Screen grounding examples:
☆ ☆ ☆ ☆ ☆ ☆ ☆

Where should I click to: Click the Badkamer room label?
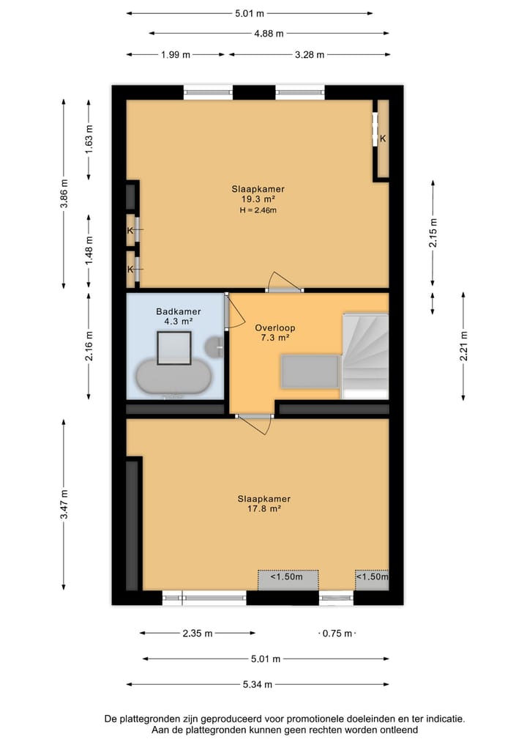[x=178, y=311]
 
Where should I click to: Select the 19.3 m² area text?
[x=258, y=199]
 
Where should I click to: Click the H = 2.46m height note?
[x=258, y=210]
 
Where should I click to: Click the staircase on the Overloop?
[x=365, y=355]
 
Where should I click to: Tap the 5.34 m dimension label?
[x=258, y=685]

☆ ☆ ☆ ☆ ☆ ☆ ☆

#### [What is asked]
Rewrite the material above, putting "Which spot should I tap to" in place of each "Where should I click to" and keeping everything else the same. Omit the pictures from your answer.

#### [Problem solution]
Which spot should I tap to: Click the Badkamer room label?
[x=178, y=311]
 
Which spot should I tap to: Select the 19.3 m² area text?
[x=258, y=199]
 
Which spot should I tap to: Click the H = 2.46m height note?
[x=258, y=210]
 
Which spot should I tap to: Click the staircase on the Overloop?
[x=365, y=355]
 
Which spot should I tap to: Tap the 5.34 m dimension label?
[x=258, y=685]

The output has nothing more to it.